Hi Cassie,
Thanks for helping me work out my Nodes, Your right about the need for me to learn to assert myself, I have always had a problem with this, But this has a lot to do with my very low self esteem. I have Saturn in my 1st House opposing my Sun. As you can see there are a lot of self worth issues I have.
My childhood I never really enjoyed, As a child I was frightened of the world, I am very sensitive, Sun in Pisces and Moon in Pisces and Mercury in Pisces with both Moon/Mercury Square Neptune I would stay up in my bedroom as a child for hours in my own imaginary world, I was very happy there. If my mum would ask me to out to the shop I'd burst in to tears, I really did not not want to go. A group of lads would hang round there and I was terrified, in case they said something mean to me or ridiculed me. Although in reality they never did.
As a teenager I walked with my head down, I was taller than everybody else and hated standing out I didn't want anybody to notice me. I would try to hide myself, head down to the floor. I was also very quiet, Silent in school I would never talk. My Mum and Dad would go to my School for Parents evening to discuss how things were going in school. My teacher would tell them how quiet I was and my mum and dad would be surprised. I was not like this at home. I didn't want to go to school because of the bullying and I runaway from home. I remember walking around crying my eyes out feeling really lost. I only lasted half a day because I couldn't stop crying, the tears wouldn't stop, I phoned my mum and dad and asked them to come and pick me up.
I got bullied a lot in school mostly mental bullying although I was kicked and knocked to the floor a couple of times. I would sit and write poetry in my room about how worthless I felt and how much I wanted to leave this world. I didn't think I belonged here I couldn't handle it, I couldn't take feeling this way, but I would never have done it I could never have inflicted the pain on to my parents.
I started to restrict my food in my later teens, because I didn't want to take up too much space in the world, I never turned into a full anorexic but I remember crying when my mum put extra food on my plate. I laugth now thinking about it, it sounds so silly, but it was very serious at the time.
When I was 18yrs old I lost my Father he died unexpectedly of a heart attack, I don't know how I coped but I did. I hated being in this world it was nothing but pain, my first relationship I was abused by him he treated me exactly how I was treated in School, mentally abused me and hit me a few times. But I guess that's what I had come to expect. He would say he didn't love me, I wasn't worth loving, he was only with me because I was attractive. He couldn't find anything else to love about me. I had built up a wall around myself for protection I needed to. Nobody was going to hurt me again.
I remember my Mum said to me why can't you be more like your brothers girlfriend, she is ambitious and clever. Your an attractive girl. Aspire to be more like her. I guess I took it as your not good enough the way you are. Your not the daughter I want. I think she wanted someone to be proud of. I wish I stood up for myself that day. She also used to precisely say the exact weight I would look my best, my most perfect. Knowing I already had an issue with my self image and I had nearly turned anorexic. I was not overweight at all in fact I was probably a few pounds underweight for my height.

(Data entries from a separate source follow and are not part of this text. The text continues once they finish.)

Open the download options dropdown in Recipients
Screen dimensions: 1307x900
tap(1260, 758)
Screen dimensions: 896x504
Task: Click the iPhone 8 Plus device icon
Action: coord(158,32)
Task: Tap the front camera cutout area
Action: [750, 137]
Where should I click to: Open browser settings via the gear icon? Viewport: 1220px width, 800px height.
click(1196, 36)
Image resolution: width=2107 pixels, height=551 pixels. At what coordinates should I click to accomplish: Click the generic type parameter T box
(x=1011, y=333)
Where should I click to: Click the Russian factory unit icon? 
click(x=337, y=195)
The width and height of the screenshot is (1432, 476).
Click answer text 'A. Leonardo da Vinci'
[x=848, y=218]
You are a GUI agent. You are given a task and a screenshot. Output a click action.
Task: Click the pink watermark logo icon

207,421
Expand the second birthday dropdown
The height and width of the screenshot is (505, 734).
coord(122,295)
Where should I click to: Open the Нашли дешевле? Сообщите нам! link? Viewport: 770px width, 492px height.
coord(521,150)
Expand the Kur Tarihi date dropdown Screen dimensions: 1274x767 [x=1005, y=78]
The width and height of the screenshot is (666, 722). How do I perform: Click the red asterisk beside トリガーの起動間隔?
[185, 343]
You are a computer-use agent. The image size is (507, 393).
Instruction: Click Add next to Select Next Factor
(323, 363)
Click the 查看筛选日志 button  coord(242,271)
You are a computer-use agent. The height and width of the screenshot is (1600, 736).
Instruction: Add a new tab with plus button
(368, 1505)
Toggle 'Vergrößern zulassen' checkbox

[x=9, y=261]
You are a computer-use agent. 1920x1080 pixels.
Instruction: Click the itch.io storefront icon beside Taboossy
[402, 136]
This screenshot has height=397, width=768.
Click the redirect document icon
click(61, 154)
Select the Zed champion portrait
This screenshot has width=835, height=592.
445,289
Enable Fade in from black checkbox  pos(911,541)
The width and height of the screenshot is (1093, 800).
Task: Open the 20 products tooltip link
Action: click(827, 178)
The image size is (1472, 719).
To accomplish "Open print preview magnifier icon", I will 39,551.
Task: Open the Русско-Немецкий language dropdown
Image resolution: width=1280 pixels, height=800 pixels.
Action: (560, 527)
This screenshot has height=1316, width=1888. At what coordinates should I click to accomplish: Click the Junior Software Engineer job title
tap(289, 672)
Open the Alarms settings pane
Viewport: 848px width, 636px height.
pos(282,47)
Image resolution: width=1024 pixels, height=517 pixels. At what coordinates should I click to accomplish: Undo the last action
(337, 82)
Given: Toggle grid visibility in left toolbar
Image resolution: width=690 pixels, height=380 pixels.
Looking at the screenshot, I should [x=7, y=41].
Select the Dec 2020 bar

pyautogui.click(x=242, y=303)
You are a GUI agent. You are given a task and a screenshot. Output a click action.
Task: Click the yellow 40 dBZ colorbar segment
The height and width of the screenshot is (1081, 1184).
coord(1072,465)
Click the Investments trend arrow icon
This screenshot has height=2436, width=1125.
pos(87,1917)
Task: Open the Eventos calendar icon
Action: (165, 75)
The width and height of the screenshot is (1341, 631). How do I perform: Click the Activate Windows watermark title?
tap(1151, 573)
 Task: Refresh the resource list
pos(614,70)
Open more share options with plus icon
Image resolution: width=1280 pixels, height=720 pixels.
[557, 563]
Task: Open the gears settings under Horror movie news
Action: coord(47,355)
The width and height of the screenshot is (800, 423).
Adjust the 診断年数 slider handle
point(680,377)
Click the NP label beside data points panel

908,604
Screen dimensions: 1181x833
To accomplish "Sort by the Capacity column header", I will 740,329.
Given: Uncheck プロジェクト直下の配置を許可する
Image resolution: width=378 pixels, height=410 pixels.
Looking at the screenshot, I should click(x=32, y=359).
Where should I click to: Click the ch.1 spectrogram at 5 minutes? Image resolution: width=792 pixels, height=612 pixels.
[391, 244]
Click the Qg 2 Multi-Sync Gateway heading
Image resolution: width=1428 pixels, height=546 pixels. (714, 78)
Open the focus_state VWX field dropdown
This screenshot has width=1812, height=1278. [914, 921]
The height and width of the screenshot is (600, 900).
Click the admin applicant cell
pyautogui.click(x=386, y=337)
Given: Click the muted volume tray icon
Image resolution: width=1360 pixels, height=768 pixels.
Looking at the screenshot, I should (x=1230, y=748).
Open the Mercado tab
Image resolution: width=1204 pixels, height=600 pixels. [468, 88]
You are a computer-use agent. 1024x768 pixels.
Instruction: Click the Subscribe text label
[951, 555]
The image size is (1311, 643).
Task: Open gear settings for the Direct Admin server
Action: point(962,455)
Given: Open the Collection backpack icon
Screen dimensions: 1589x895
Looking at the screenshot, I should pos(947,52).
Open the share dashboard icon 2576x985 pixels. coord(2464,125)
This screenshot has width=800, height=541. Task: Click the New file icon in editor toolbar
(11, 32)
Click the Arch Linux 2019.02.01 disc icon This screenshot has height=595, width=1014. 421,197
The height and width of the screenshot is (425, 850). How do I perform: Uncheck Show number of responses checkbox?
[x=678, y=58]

Now my life has turned around, I have a very loving boyfriend he worships the ground I walk on. I have a beautiful baby boy. I still have very low self worth. I guess that is why I found Astrology, it is my Self Therapy I think I need it.
After that explanation of me, back to Karmic Astrology these feelings of low self worth are a major issue for me, I do believe in a past life my self esteem was destroyed it is a strong word to use but appropiate for the way I feel about myself. Within this lifetime I am working on building it back up again.
Every time I attempt to do something with my life I still hear all those people telling me I can't do it, I am stupid worthless. It is a long process changing this. I realize what I feel about myself will be reflected back to me, to deal with these feelings. It is my self image I have of myself, that has attracted these experiances in my life. My soul chose this lifetime, to best help me grow. It is still hard to deal with but I suspose your lessons in life are not meant to be easy.
You are right I need to be practical and more down to earth to be able to accomplish my task and to use discipline in my life to help me achieve my goal and not turn it inwards on to myself. I need to assert myself because I am too nice.
Sorry for getting into some quite heavy issues here but that is Saturn. Why can't people just accept you for who you are. Why I have I got to fit other peoples expectations of me. I might not have the confidence the ambition, but I am very caring, I do have some intelligence and ask me for a favour and I will never let you down. I just need to believe in myself.
Lots of people have been through worse, I do try to stop the self pity, I try to get away from my victim mentality. I know in past lives I have played these roles. Even in writing this all my emotions surfaced again I was getting quite tearful, I thought I had dealt with it I think I may have only touched the surface, the feelings run so deep.
I don't know which steps to take next. I do want out of these feelings I do want to be strong and help others in thier lives, I have been there and instead of wallowing in my own feelings, I should use my empathy for other peoples pain in a constructive way but not get submerged in the pain were I can't even help myself never mind anyone else. I think even talking about it and asking myself how I can find a way out of this, is a step towards healing myself, and then I can help others find a way out of their pain.